Source extract

+ + + + + + +

For example, max out any tax-advantaged accounts, like 401(k)s and IRAs, and take advantage of employer matching.
If you’re self-employed, you still have options, such as the solo 401(k) and SEP IRA. And if you’re 50+, you can take advantage of catch-up contributions of up to $7,500 for 401(k), 403(b) and most 457 plans.
You can also stretch your retirement income by choosing to retire at age 70. You’ll receive 100% of your benefits at your full retirement age, which is 67 for anyone born after 1960.
However, for each year that you postpone the collection of your benefit, up until you turn 70, you’ll receive delayed-retirement credits. That adds up to a permanent bump in your payout by 8% per year, for each year you wait, until age 70. (If you were born before 1943, that credit decreases, depending on your year of birth.)
Whether you retire and live on less — say, selling your three-bedroom home and moving into a condo, or relocating to a less expensive state — you could also keep working if you’re willing and able. That means you’d still be receiving a paycheck to cover expenses while continuing to contribute to your retirement accounts.
It doesn’t mean you have to stay in the same job indefinitely. Perhaps you can pursue a second career in something you’re passionate about. You could also consider part-time work, so you don’t have to put in full-time hours — and you won’t have to dip into your nest egg, either.

+ + + + + + +

Records provided
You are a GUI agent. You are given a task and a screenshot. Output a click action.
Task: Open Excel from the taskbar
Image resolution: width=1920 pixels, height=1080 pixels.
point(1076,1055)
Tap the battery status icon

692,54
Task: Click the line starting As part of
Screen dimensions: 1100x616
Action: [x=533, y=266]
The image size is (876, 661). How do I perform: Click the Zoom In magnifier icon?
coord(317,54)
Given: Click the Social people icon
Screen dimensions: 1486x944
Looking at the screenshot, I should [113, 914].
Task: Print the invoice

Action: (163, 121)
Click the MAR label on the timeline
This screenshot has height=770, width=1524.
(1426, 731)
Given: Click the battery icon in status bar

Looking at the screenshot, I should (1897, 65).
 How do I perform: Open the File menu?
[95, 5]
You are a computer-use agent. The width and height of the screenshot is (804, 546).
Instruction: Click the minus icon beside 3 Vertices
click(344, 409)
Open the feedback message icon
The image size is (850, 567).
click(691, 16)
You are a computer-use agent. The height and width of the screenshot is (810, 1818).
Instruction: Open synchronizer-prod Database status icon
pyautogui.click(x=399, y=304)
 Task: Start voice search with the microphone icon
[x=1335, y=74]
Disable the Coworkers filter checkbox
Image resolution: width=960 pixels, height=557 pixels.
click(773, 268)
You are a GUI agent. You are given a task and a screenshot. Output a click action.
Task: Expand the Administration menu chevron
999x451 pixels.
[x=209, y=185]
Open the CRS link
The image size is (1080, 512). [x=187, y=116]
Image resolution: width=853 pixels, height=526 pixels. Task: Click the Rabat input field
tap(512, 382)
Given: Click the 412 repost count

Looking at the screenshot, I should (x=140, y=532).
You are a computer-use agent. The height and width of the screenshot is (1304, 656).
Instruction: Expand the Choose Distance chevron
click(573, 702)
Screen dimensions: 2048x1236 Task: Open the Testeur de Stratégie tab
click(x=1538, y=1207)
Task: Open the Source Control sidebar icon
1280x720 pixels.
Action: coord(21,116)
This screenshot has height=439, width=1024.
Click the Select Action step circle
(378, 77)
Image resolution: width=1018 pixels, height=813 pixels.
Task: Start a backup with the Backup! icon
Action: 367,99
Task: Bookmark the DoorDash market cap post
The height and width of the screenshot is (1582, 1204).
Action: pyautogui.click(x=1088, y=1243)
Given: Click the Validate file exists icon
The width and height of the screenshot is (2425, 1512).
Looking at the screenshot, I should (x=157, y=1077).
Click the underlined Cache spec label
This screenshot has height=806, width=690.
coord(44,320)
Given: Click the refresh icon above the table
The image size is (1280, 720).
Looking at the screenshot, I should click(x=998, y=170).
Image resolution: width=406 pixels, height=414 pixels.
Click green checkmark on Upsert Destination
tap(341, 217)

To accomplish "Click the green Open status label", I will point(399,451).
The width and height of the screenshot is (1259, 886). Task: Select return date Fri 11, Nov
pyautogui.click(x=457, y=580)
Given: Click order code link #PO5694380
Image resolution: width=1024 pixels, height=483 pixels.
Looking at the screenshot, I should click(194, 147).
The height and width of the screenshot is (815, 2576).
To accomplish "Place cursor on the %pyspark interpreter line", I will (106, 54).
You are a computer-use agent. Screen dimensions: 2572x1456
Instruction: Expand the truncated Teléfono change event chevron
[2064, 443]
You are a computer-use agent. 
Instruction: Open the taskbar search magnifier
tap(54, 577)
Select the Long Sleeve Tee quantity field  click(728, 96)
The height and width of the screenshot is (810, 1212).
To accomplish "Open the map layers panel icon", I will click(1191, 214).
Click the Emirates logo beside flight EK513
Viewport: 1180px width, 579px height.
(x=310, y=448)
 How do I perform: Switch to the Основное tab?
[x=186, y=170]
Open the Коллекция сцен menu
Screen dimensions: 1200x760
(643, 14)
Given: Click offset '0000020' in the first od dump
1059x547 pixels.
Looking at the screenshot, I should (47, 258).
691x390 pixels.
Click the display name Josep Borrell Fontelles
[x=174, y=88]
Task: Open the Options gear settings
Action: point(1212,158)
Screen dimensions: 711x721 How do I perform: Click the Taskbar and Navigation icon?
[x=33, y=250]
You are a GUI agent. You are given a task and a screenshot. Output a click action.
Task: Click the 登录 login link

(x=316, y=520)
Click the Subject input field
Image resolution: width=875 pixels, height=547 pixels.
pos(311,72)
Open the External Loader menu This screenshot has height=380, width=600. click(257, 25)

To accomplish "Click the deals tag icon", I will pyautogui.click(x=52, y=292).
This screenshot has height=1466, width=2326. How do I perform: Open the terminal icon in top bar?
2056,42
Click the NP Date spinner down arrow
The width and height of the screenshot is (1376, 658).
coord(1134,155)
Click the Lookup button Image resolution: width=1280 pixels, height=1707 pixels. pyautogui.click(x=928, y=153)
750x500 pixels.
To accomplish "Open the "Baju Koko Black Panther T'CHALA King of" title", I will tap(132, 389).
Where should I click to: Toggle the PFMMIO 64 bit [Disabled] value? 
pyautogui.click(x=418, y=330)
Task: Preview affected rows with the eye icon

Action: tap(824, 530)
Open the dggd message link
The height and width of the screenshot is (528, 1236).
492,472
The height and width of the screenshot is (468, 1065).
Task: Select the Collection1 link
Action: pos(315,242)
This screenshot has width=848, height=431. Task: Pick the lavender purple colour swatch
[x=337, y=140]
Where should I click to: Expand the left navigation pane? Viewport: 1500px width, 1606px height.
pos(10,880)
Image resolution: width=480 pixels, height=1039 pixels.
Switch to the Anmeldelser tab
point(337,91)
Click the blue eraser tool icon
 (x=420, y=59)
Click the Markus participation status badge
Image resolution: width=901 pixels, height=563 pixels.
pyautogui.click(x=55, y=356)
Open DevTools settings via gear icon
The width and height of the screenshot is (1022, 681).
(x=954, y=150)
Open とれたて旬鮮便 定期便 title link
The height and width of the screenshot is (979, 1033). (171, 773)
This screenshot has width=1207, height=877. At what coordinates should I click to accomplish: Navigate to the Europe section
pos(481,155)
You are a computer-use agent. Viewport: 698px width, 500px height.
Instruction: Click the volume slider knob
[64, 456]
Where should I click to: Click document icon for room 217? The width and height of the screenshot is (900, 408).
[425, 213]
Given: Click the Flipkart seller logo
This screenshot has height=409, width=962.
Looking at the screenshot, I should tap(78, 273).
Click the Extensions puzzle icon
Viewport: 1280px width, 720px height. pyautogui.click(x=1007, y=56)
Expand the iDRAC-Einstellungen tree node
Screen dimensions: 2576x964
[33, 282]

+ + + + + + +

Directions
[a] Please write out the retirement passage word for word, between "Whether you retire" and "nest egg, either.", inclusive.
[b] In the retirement passage, by how much does a payout permanently increase for each year collection of the benefit is postponed, up until age 70?

Expected outputs
[a]
Whether you retire and live on less — say, selling your three-bedroom home and moving into a condo, or relocating to a less expensive state — you could also keep working if you’re willing and able. That means you’d still be receiving a paycheck to cover expenses while continuing to contribute to your retirement accounts.
It doesn’t mean you have to stay in the same job indefinitely. Perhaps you can pursue a second career in something you’re passionate about. You could also consider part-time work, so you don’t have to put in full-time hours — and you won’t have to dip into your nest egg, either.

[b] By 8% per year.